- _Your objective_
Locate the string "title" throughout the material and copy every line in which it occurs.

- _Provided information_
· · · · · · ·

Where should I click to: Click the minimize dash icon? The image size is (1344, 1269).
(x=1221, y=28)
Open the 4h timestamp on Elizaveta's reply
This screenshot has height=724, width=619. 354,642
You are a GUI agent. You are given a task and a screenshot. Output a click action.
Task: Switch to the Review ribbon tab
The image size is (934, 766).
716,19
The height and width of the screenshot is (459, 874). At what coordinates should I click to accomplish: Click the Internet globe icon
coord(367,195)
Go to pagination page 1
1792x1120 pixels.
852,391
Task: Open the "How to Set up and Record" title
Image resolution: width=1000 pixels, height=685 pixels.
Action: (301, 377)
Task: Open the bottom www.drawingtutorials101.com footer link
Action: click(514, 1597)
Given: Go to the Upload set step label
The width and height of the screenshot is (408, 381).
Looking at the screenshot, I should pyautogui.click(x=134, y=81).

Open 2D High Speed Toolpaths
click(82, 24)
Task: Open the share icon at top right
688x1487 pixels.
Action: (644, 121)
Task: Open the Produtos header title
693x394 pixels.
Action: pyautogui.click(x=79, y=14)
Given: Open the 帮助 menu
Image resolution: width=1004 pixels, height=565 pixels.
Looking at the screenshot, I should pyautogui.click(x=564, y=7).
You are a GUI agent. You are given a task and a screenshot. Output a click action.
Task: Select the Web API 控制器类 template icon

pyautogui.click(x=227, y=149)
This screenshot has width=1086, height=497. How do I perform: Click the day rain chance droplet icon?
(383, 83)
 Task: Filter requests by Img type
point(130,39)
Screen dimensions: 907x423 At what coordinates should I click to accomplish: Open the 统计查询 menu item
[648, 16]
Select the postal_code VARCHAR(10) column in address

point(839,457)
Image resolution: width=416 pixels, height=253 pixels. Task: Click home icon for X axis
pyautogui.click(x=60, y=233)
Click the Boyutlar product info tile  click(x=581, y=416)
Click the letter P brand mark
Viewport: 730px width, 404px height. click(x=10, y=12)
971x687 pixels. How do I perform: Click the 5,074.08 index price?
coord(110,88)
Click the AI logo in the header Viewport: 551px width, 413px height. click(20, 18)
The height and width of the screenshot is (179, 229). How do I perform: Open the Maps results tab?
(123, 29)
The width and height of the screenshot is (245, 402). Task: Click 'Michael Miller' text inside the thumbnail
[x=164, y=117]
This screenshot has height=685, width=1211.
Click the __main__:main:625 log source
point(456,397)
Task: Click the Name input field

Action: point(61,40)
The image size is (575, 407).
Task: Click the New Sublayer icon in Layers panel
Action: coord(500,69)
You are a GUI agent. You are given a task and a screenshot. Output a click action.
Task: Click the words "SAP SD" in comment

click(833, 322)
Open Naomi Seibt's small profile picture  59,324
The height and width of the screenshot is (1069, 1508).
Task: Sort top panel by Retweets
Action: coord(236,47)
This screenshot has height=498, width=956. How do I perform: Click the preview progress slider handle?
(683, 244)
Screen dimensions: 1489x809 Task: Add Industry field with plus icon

· · · · · · ·

- _Result_
Task: Open the "How to Set up and Record" title
Task: Open the Produtos header title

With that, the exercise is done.